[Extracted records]
⁂

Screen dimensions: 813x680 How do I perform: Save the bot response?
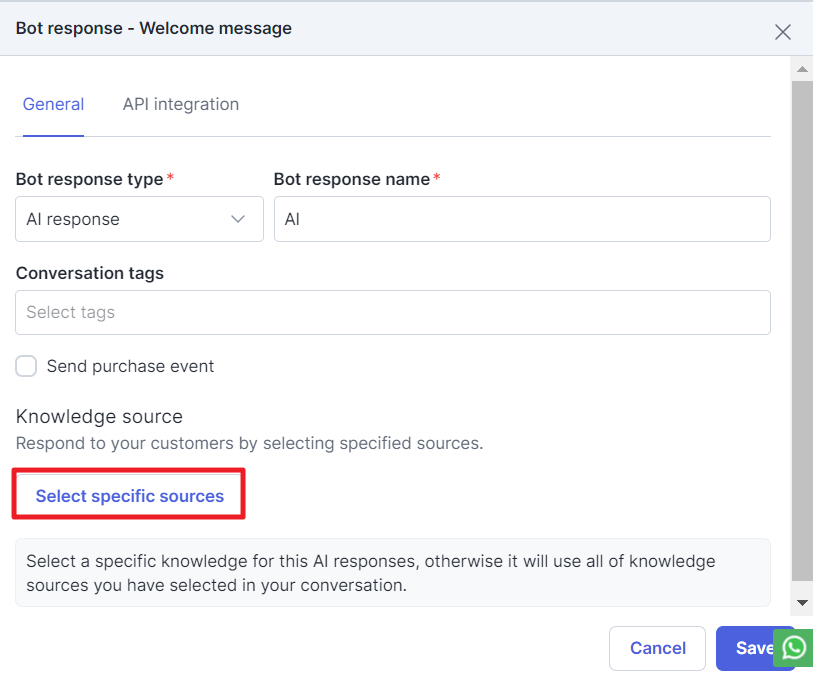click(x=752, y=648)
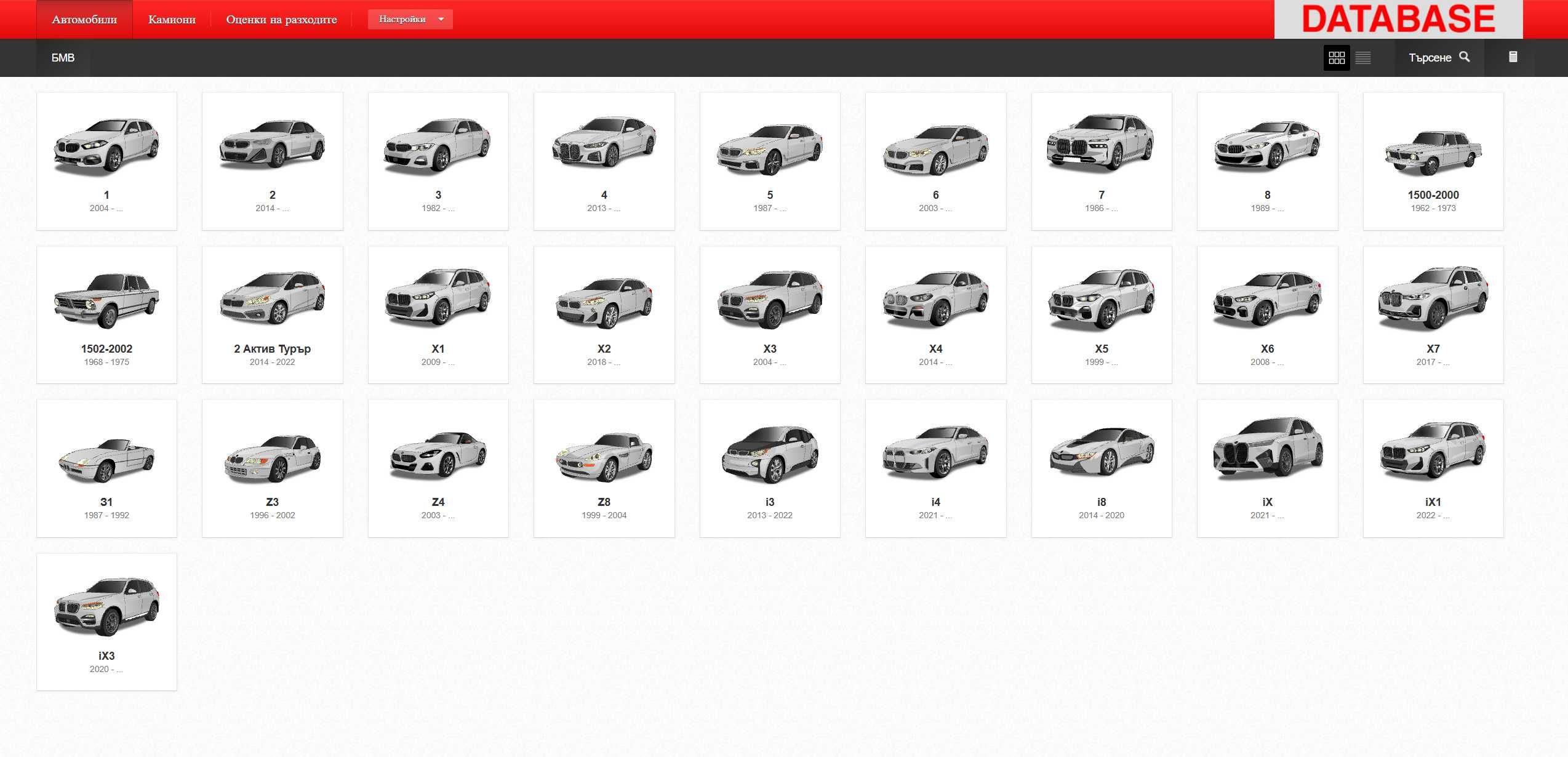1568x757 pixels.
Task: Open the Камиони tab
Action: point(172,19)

⁂

## Goal of the exercise
One exact copy of the data, no pictures: write it out line for line.

## Answer to this exercise
Screen dimensions: 813x680 How do I perform: Save the bot response?
click(x=752, y=648)
1568x757 pixels.
Task: Open the Камиони tab
Action: point(172,19)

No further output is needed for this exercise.